[Pointing data for screenshots and pages]
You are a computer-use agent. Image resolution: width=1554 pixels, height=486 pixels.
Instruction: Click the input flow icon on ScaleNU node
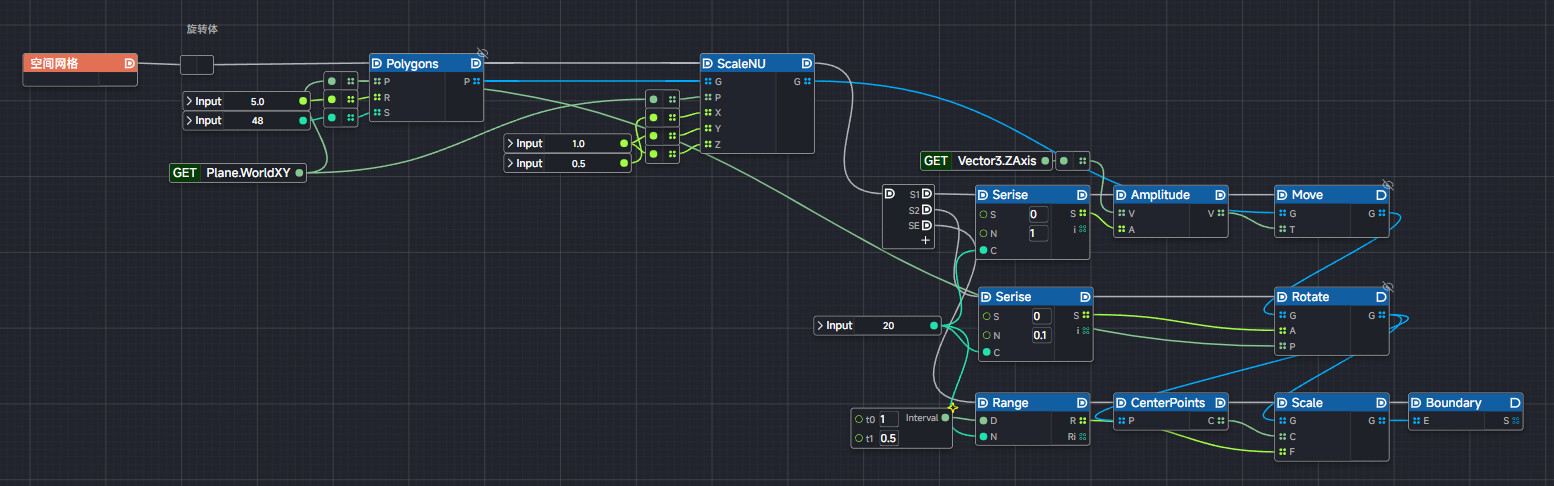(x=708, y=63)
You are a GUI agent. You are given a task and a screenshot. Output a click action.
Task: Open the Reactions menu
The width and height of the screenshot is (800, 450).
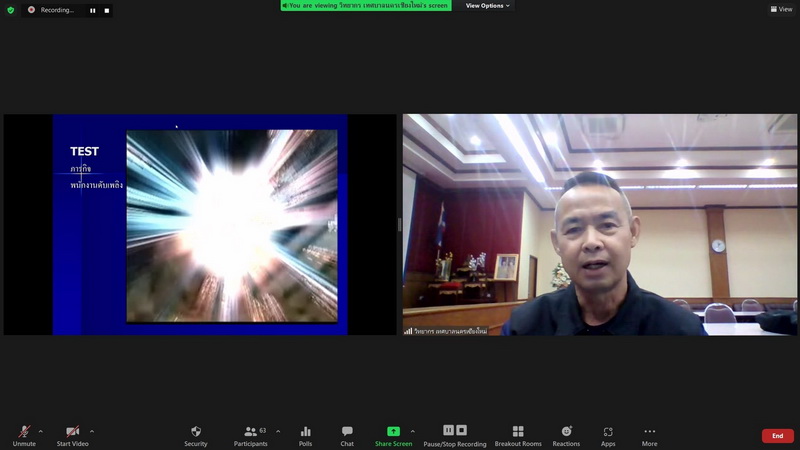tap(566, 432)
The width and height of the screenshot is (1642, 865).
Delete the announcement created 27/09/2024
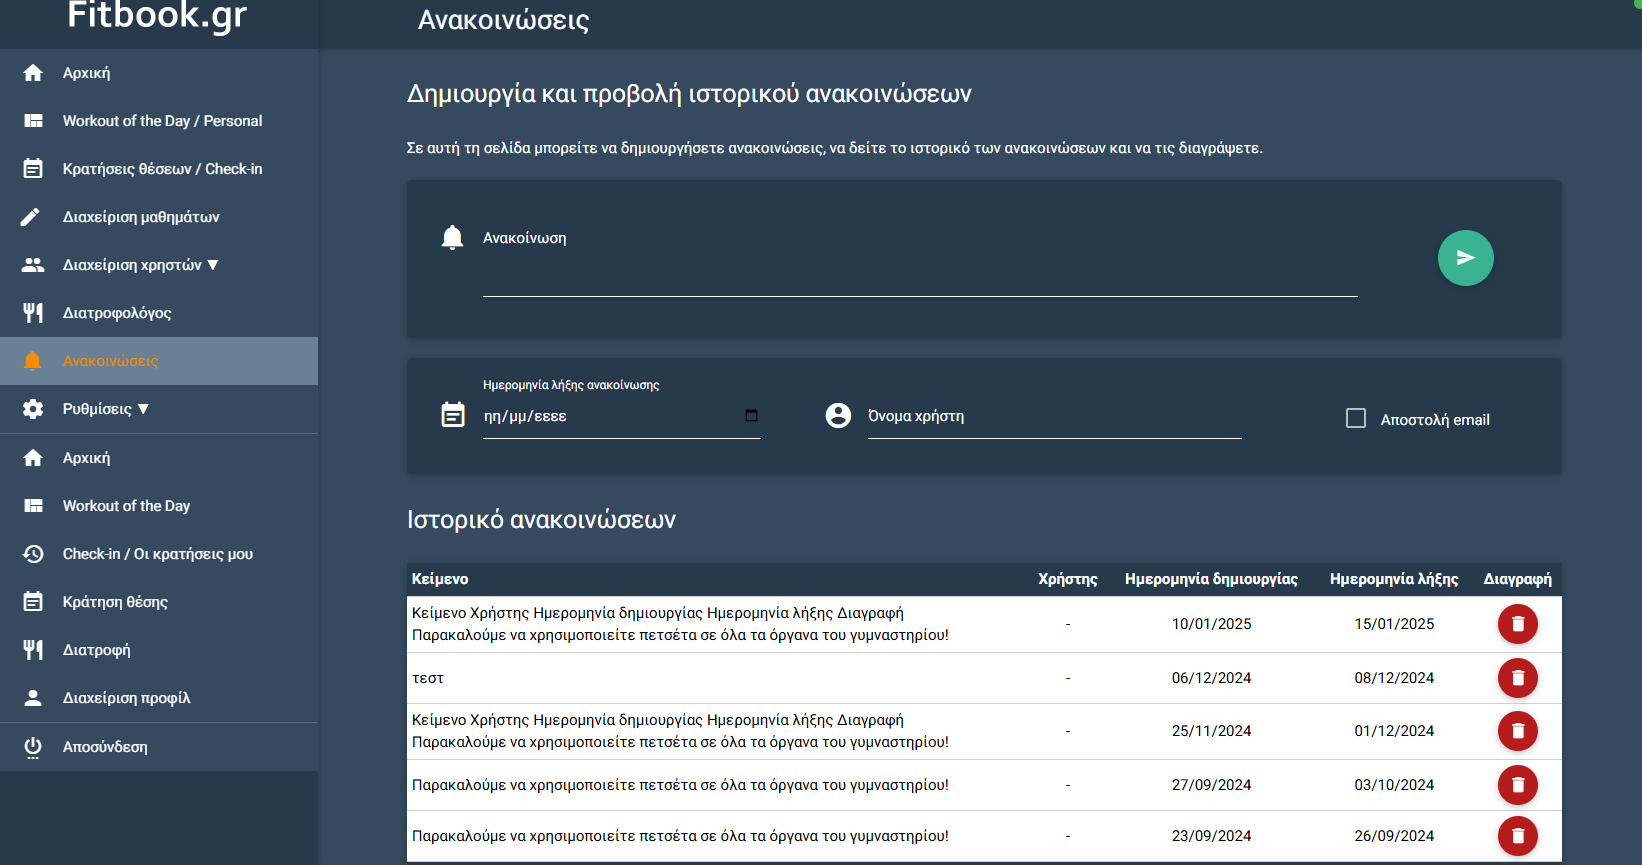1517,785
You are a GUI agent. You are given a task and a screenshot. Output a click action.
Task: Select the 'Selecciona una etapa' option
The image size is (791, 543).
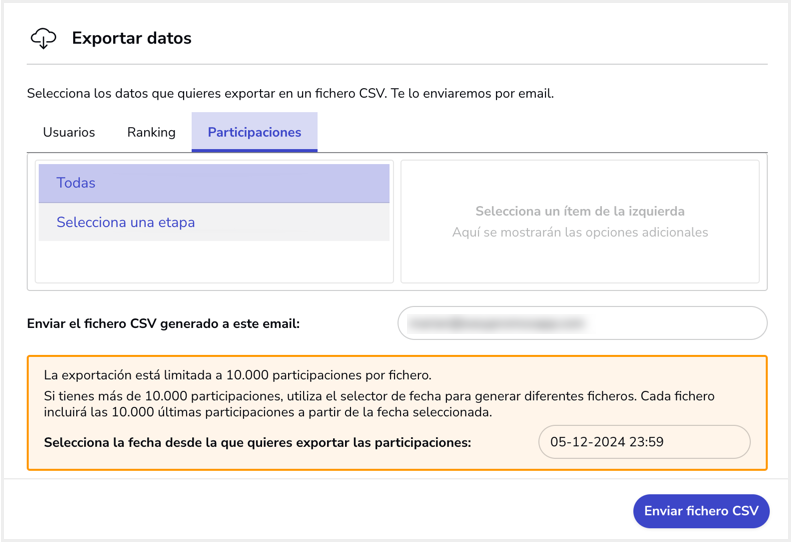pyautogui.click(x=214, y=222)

**TASK REQUIREMENTS**
Please write out all of the data above again, requests included, scaling every coordinate in the answers by 0.35 and rounding to whole numbers with halves rounded up. Leave the pictures out.

**REPLY TO THE EXERCISE**
You are a computer-use agent. Image resolution: width=1554 pixels, height=486 pixels.
Instruction: Click the input flow icon on ScaleNU node
(x=248, y=22)
You are a GUI agent. You are given a task and a screenshot. Output a click action.
Task: Open the Reactions menu
The width and height of the screenshot is (800, 450).
tap(198, 151)
The width and height of the screenshot is (1642, 865).
Delete the announcement created 27/09/2024
531,275
You are a GUI agent. You are given a task and a screenshot. Output a click action.
Task: Select the 'Selecciona una etapa' option
The image size is (791, 543).
pyautogui.click(x=75, y=78)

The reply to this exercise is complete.